I'm going to take Panacea to a few in hand shows and I need a name for her! Any ideas?!
I've got Universal Remedy which is what her name means however I'm not keen on the universal bit...
Keen to see what you guys think!
Hope the photos work, if they don't, she's bay, white sock on left hind and a star.


----------



## EquineBovine (Sep 6, 2012)

She's a tad bigger now  these are a few months old.


----------



## Saddlebag (Jan 17, 2011)

Panda?


----------



## Roman (Jun 13, 2014)

Magic Remedy
Magical Remedy
Magic Bullet
_Posted via Mobile Device_


----------



## Mulefeather (Feb 22, 2014)

Given her name, there's a few ways you could play off it - here's a history of famous "cure-all" medicines like Snake Oil. 

"Placebo Effect"
"Rouse"
"Penny Dreadful" 
"Poppy Charlatan"
"Charlatan's Chance"

Etc etc etc..


----------



## WildAtHeart (Jul 17, 2013)

Roaming Remedy 
Remi
Interstellar Remedy
_Posted via Mobile Device_


----------



## tinyliny (Oct 31, 2009)

Why have a different name?
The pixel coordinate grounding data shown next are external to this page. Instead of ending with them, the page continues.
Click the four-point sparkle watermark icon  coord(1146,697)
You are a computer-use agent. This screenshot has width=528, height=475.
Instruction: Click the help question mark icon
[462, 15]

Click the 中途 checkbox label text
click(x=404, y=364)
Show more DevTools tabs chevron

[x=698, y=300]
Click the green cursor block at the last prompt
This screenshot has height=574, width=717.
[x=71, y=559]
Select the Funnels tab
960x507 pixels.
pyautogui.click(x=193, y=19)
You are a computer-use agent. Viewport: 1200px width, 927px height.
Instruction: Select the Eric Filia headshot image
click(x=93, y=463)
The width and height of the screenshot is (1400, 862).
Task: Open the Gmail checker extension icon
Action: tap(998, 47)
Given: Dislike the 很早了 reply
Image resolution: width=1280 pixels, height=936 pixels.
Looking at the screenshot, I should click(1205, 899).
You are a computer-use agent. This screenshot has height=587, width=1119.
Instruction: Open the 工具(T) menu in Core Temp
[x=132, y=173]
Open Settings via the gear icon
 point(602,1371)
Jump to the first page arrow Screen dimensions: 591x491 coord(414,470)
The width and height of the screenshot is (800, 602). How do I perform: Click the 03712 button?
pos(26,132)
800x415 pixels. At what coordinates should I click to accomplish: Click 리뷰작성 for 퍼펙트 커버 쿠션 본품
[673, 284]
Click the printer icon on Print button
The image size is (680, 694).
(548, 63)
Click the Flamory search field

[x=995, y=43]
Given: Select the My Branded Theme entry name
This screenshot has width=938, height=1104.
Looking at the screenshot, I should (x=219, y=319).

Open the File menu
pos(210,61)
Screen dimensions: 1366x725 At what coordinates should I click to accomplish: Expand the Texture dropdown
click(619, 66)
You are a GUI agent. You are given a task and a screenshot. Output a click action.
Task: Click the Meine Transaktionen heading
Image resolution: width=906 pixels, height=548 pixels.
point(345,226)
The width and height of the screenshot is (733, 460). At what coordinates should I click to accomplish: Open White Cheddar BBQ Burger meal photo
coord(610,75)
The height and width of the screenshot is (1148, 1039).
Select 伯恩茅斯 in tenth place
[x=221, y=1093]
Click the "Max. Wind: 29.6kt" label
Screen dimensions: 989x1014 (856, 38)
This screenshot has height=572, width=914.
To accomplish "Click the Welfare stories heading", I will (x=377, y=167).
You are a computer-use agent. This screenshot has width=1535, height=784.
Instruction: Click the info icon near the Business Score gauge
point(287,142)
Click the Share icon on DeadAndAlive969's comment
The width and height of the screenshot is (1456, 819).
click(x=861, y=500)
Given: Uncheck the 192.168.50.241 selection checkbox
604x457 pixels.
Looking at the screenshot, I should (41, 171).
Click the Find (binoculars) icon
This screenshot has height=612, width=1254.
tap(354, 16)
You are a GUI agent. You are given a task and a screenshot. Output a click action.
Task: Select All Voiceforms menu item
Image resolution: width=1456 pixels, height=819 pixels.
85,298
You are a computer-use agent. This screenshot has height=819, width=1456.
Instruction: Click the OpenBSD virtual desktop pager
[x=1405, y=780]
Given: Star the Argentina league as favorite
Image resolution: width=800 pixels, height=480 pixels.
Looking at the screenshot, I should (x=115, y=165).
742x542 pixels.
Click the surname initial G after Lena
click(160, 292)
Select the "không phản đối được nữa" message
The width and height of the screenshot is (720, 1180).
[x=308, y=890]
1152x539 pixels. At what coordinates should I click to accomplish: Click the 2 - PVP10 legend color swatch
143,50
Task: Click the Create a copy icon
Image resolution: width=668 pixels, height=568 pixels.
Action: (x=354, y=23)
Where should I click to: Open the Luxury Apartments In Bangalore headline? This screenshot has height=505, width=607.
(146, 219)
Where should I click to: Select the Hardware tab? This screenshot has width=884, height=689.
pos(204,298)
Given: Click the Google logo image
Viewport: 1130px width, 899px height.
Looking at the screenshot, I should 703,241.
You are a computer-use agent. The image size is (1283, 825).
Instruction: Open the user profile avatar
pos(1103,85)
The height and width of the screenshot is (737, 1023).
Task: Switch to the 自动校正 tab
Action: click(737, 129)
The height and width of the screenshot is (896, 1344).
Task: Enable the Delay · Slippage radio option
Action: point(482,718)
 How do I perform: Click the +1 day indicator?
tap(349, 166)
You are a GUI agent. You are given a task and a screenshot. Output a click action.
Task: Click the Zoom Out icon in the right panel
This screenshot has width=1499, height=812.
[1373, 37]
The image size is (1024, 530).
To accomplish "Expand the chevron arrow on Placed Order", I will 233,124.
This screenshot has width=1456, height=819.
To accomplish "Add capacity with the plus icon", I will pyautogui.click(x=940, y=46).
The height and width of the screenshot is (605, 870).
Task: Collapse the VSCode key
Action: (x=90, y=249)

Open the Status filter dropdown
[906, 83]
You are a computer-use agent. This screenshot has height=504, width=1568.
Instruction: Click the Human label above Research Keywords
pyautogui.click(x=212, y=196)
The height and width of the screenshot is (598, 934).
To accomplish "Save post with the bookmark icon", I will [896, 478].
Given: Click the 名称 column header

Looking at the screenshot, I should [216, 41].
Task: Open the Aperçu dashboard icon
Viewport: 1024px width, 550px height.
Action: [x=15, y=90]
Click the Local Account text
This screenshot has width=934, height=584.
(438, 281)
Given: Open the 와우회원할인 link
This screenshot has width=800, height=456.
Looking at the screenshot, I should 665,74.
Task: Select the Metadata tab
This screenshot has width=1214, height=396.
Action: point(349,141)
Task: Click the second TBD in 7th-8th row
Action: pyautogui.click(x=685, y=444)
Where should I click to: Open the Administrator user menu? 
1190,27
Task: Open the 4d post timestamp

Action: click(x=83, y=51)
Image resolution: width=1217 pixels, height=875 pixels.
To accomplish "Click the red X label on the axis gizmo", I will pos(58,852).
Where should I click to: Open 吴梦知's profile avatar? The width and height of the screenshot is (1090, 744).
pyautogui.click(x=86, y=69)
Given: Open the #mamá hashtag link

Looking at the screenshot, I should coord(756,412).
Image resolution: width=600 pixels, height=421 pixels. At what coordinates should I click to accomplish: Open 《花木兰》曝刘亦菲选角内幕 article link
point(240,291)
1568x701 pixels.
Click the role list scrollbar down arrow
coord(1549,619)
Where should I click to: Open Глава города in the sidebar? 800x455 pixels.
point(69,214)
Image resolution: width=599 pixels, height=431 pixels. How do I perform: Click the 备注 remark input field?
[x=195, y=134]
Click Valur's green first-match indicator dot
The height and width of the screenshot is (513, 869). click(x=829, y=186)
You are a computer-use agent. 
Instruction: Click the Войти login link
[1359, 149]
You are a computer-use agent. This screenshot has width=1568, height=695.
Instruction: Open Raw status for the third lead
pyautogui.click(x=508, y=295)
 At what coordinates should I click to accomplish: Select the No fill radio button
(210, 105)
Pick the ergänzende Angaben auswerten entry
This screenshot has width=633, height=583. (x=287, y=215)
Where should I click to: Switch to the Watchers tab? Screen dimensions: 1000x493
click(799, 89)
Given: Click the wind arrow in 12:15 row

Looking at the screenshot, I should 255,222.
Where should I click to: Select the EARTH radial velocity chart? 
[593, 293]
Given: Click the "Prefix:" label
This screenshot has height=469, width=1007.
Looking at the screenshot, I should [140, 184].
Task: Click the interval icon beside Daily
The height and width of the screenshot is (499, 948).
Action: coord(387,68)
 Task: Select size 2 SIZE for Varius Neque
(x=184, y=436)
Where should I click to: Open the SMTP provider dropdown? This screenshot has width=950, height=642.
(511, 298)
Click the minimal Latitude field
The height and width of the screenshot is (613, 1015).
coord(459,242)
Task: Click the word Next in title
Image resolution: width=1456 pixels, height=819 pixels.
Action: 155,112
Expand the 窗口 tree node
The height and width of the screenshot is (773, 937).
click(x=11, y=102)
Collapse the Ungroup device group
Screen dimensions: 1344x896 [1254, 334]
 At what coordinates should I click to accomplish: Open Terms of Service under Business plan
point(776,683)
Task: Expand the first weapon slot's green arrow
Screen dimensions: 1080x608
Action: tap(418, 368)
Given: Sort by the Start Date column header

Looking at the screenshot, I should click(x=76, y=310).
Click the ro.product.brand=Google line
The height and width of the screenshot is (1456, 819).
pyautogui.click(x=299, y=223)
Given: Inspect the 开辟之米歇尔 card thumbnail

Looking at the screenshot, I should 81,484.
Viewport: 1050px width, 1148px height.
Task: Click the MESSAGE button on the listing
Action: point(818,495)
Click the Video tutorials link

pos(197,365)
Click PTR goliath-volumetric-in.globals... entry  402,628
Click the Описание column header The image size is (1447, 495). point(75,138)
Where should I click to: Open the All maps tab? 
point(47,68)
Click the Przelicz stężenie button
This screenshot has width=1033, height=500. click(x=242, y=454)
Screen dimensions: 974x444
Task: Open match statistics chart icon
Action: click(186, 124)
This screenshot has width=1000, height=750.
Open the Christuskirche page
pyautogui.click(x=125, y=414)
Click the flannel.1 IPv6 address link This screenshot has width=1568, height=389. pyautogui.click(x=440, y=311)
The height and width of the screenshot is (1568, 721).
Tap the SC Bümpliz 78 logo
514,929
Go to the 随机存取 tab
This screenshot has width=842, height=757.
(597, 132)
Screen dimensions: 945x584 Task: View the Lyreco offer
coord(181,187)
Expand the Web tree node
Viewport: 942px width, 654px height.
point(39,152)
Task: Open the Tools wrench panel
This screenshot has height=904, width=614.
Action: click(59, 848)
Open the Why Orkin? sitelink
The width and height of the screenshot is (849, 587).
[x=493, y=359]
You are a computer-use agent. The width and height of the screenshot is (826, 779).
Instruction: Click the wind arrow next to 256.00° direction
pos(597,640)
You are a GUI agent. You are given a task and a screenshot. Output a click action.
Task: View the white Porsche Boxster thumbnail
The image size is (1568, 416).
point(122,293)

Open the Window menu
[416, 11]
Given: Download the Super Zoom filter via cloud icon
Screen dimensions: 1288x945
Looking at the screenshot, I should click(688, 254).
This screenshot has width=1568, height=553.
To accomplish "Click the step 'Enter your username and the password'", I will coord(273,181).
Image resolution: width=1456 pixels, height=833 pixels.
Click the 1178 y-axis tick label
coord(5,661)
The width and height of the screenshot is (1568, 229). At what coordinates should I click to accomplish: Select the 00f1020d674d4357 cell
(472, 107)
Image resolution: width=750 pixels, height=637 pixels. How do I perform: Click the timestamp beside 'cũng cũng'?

Panacea is a prime name!


----------



## 2horses (Oct 11, 2009)

I had the same thought as Tinyliny.


----------



## EquineBovine (Sep 6, 2012)

Saddlebag said:


> Panda?


Omg that's what we call her hahaha


----------



## EquineBovine (Sep 6, 2012)

You guys are amazing haha
What do you think of 'Elixir Vitae'?


----------